__Work to be completed__.
Copy exactly, and only, the lines from the line containing "Task: Select the fire row with FRP 5.77" through the last line of the records below, both included.

(Saved data entries)

....................

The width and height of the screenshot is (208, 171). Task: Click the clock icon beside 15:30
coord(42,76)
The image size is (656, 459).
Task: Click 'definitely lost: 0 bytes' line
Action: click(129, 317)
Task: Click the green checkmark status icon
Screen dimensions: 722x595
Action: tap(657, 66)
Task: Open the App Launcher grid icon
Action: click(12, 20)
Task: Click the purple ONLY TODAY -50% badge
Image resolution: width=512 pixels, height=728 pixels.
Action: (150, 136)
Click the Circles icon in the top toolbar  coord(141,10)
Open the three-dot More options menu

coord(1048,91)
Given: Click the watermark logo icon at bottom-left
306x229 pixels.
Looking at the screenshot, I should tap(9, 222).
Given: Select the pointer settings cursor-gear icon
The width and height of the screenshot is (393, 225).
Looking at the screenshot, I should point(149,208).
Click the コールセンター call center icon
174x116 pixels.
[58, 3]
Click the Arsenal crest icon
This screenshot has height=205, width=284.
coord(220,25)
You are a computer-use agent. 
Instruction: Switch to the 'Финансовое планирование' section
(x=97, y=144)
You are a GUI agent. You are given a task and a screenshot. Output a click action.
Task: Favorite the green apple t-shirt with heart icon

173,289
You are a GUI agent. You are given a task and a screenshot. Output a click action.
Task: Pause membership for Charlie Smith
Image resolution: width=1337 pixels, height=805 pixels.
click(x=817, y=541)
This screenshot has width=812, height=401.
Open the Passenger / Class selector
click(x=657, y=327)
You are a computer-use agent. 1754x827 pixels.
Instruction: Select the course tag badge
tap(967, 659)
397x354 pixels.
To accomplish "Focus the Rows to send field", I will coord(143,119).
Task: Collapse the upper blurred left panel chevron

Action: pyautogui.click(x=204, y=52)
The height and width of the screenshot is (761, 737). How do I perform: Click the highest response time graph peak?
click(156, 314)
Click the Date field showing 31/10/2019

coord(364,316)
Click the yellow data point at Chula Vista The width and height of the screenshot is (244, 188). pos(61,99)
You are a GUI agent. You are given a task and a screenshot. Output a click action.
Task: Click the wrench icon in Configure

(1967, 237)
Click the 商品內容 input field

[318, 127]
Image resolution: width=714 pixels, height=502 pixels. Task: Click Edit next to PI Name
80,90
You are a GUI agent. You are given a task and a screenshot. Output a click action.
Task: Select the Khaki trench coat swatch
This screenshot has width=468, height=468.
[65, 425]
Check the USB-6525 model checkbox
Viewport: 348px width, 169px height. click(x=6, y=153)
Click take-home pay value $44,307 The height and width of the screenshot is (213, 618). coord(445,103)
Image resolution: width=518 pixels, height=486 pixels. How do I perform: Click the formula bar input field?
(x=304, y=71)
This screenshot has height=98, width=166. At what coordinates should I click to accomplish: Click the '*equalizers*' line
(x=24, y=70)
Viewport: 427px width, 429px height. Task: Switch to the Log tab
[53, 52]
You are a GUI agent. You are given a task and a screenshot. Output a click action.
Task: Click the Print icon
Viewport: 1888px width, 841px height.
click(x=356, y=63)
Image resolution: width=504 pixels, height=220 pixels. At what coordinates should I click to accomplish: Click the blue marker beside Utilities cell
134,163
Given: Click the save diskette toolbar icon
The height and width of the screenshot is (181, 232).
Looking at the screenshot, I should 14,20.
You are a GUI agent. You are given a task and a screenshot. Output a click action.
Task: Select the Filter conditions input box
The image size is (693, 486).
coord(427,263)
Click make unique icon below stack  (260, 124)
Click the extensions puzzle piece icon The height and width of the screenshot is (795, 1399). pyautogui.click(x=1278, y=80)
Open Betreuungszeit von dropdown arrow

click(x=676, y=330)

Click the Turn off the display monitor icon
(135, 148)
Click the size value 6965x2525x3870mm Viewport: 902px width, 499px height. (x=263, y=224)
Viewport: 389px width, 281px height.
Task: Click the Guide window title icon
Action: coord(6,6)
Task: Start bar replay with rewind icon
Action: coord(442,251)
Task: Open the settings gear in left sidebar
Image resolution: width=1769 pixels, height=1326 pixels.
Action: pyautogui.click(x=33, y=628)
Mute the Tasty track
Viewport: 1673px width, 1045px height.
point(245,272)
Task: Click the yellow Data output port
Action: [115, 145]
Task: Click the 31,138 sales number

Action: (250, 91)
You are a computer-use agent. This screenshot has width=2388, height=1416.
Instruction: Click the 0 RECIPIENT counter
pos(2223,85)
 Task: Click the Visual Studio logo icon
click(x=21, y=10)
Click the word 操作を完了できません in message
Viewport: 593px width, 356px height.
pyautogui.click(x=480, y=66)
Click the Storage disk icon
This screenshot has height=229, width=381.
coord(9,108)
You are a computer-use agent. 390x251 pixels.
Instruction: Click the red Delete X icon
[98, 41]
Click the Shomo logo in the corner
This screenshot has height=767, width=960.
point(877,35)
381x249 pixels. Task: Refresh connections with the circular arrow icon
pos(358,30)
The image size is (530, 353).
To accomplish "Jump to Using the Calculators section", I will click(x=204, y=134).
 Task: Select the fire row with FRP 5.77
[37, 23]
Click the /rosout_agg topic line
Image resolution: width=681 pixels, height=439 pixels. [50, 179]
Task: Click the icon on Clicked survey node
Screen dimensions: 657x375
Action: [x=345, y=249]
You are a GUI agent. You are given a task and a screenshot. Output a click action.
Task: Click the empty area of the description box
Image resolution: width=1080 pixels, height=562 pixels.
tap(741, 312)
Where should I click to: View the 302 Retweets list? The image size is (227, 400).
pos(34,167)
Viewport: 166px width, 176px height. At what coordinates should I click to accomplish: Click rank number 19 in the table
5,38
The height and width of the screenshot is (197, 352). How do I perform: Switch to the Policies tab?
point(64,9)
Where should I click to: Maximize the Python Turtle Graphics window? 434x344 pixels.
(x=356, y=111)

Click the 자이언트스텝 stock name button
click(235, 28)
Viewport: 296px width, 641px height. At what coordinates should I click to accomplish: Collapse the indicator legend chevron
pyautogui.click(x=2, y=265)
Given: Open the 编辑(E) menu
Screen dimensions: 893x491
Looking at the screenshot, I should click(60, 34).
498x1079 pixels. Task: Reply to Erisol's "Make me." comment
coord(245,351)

....................

__Your solution__.
 Task: Select the fire row with FRP 5.77
[37, 23]
Click the /rosout_agg topic line
Image resolution: width=681 pixels, height=439 pixels. [50, 179]
Task: Click the icon on Clicked survey node
Screen dimensions: 657x375
Action: [x=345, y=249]
You are a GUI agent. You are given a task and a screenshot. Output a click action.
Task: Click the empty area of the description box
Image resolution: width=1080 pixels, height=562 pixels.
tap(741, 312)
Where should I click to: View the 302 Retweets list? The image size is (227, 400).
pos(34,167)
Viewport: 166px width, 176px height. At what coordinates should I click to accomplish: Click rank number 19 in the table
5,38
The height and width of the screenshot is (197, 352). How do I perform: Switch to the Policies tab?
point(64,9)
Where should I click to: Maximize the Python Turtle Graphics window? 434x344 pixels.
(x=356, y=111)

Click the 자이언트스텝 stock name button
click(235, 28)
Viewport: 296px width, 641px height. At what coordinates should I click to accomplish: Collapse the indicator legend chevron
pyautogui.click(x=2, y=265)
Given: Open the 编辑(E) menu
Screen dimensions: 893x491
Looking at the screenshot, I should click(60, 34).
498x1079 pixels. Task: Reply to Erisol's "Make me." comment
coord(245,351)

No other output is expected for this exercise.